From 52edf00bc36eb896538d7d6e9b69b6b4cedcdf65 Mon Sep 17 00:00:00 2001
From: Luca Boccassi <bluca@debian.org>
Date: Tue, 11 Jul 2023 03:54:17 +0100
Subject: [PATCH] enable support for secure boot on qemu arm64/amd64

Secure boot is now supported upstream in EFI mode.
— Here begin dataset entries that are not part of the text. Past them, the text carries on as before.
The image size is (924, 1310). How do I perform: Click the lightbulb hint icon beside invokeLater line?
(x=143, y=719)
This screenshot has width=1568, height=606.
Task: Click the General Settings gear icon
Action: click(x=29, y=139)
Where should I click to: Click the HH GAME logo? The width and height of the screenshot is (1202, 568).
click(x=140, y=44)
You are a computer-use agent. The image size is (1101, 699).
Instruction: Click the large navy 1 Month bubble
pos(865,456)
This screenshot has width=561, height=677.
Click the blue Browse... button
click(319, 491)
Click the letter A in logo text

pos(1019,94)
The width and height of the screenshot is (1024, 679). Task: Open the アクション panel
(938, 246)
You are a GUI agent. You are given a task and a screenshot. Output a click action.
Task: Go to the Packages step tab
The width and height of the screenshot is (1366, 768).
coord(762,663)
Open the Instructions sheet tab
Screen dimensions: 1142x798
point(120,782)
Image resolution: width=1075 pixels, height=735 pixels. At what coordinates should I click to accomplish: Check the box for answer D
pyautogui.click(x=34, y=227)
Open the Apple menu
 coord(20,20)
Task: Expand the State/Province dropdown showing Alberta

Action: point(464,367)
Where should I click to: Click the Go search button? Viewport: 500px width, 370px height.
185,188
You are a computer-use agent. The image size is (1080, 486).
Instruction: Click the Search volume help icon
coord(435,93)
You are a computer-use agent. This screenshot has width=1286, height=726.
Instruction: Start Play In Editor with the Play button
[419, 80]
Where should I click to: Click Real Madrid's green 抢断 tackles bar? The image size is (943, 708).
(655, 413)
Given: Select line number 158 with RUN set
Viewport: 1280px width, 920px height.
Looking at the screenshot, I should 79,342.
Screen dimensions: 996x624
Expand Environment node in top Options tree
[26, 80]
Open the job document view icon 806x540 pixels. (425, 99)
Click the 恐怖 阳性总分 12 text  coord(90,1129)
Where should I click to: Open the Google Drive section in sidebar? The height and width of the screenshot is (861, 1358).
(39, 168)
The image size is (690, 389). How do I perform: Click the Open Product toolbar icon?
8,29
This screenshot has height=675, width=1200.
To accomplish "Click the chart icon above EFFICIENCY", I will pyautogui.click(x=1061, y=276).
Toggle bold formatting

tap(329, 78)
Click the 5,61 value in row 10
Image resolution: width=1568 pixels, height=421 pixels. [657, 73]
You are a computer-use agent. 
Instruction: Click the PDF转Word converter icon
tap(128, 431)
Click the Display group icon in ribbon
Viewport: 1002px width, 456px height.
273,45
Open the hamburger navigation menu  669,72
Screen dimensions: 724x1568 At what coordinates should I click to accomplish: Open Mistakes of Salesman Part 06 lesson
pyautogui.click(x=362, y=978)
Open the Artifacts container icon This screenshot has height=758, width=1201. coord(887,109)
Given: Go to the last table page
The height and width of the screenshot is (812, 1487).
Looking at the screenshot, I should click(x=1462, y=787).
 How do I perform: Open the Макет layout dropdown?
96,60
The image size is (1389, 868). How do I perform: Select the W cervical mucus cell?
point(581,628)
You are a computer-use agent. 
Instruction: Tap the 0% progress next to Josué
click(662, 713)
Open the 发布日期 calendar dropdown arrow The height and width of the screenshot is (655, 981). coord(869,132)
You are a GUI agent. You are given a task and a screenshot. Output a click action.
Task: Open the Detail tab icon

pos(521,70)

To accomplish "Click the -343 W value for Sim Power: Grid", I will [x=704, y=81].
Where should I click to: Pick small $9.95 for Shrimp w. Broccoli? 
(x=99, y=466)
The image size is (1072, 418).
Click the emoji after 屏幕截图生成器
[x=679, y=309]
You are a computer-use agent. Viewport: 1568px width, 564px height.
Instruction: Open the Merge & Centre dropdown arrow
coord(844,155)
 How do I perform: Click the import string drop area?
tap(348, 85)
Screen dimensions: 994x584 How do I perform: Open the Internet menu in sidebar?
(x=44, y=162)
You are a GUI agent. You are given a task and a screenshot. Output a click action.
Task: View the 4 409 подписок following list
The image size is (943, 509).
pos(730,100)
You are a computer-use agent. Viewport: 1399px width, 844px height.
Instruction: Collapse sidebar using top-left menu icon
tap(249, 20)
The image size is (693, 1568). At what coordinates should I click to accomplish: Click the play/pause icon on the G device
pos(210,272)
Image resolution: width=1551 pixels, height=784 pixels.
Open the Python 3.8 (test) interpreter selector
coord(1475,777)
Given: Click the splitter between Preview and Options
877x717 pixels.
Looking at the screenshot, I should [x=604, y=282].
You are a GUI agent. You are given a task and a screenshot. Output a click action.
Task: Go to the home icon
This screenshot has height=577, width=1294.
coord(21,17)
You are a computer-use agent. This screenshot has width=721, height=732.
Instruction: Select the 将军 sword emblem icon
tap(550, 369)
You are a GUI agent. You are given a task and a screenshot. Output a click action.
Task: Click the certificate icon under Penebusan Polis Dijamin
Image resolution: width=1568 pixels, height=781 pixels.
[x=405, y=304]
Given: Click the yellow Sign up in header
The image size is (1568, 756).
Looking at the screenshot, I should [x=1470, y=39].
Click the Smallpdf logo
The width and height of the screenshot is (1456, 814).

It is disabled
by default, and can be enabled by loading keys from the console:
 https://u-boot.readthedocs.io/en/latest/develop/uefi/uefi.html#configuring-uefi-secure-boot

Gbp-Pq: Topic qemu
Gbp-Pq: Name efi-secure-boot.patch
---
 configs/qemu-x86_64_defconfig | 2 ++
 configs/qemu_arm64_defconfig  | 2 ++
 2 files changed, 4 insertions(+)

diff --git a/configs/qemu-x86_64_defconfig b/configs/qemu-x86_64_defconfig
index f29a5aa0f..2cdae05f5 100644
--- a/configs/qemu-x86_64_defconfig
+++ b/configs/qemu-x86_64_defconfig
@@ -79,3 +79,5 @@ CONFIG_FRAMEBUFFER_VESA_MODE=0x144
 CONFIG_CONSOLE_SCROLL_LINES=5
 CONFIG_GENERATE_ACPI_TABLE=y
 # CONFIG_GZIP is not set
+CONFIG_EFI_SECURE_BOOT=y
+CONFIG_EFI_SIGNATURE_SUPPORT=y
diff --git a/configs/qemu_arm64_defconfig b/configs/qemu_arm64_defconfig
index 94bd96678..ecfeeaeb2 100644
--- a/configs/qemu_arm64_defconfig
+++ b/configs/qemu_arm64_defconfig
@@ -72,3 +72,5 @@ CONFIG_USB=y
 CONFIG_USB_EHCI_HCD=y
 CONFIG_USB_EHCI_PCI=y
 CONFIG_TPM=y
+CONFIG_EFI_SECURE_BOOT=y
+CONFIG_EFI_SIGNATURE_SUPPORT=y
-- 
2.30.2